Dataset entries
****************************************

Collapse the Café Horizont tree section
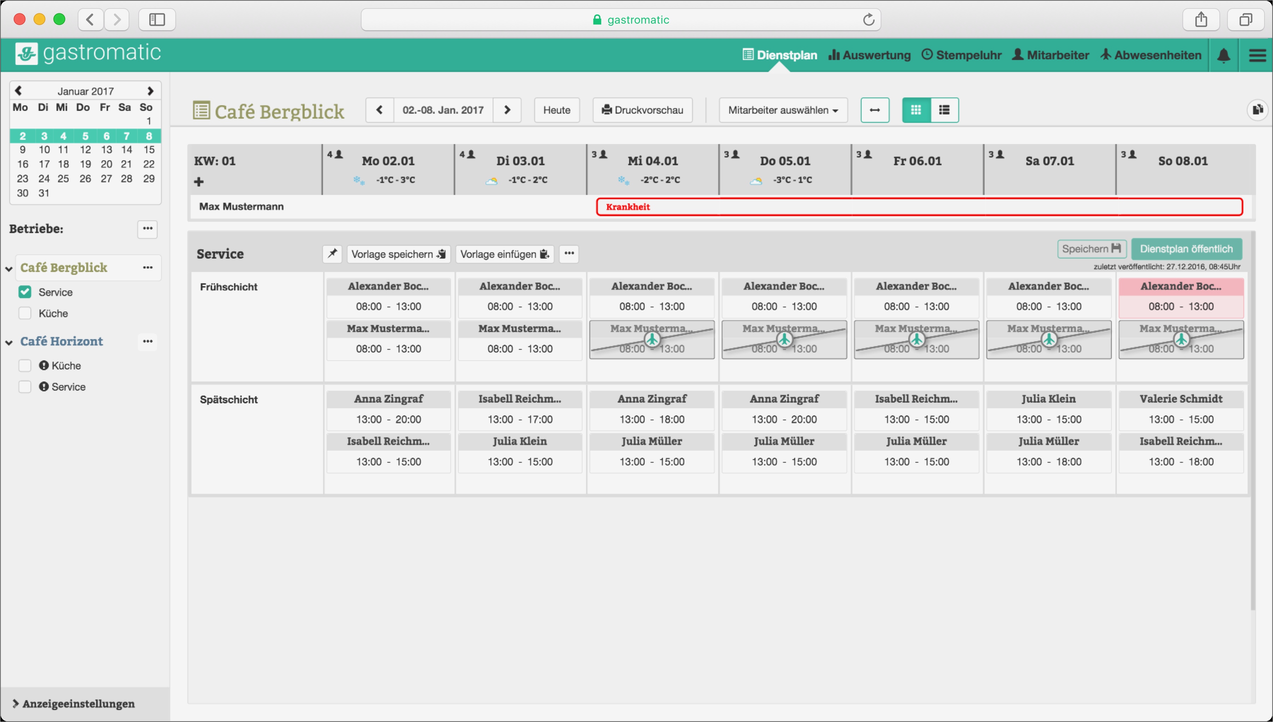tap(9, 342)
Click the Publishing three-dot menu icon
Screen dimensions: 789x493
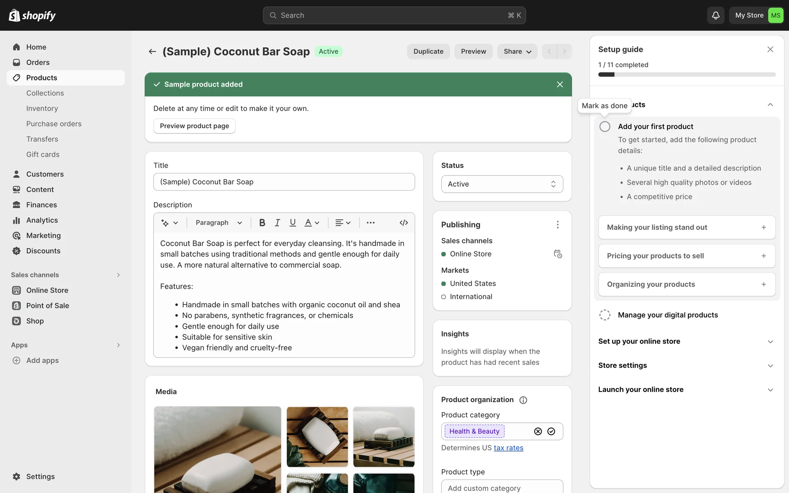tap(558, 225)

****************************************

- [Work request]
Begin at the line with "Click the Publishing three-dot menu icon" and end at the last line of the data above. Reproduce those lines exactly, but not the pictures.

- [Exercise answer]
Click the Publishing three-dot menu icon
Screen dimensions: 789x493
tap(558, 225)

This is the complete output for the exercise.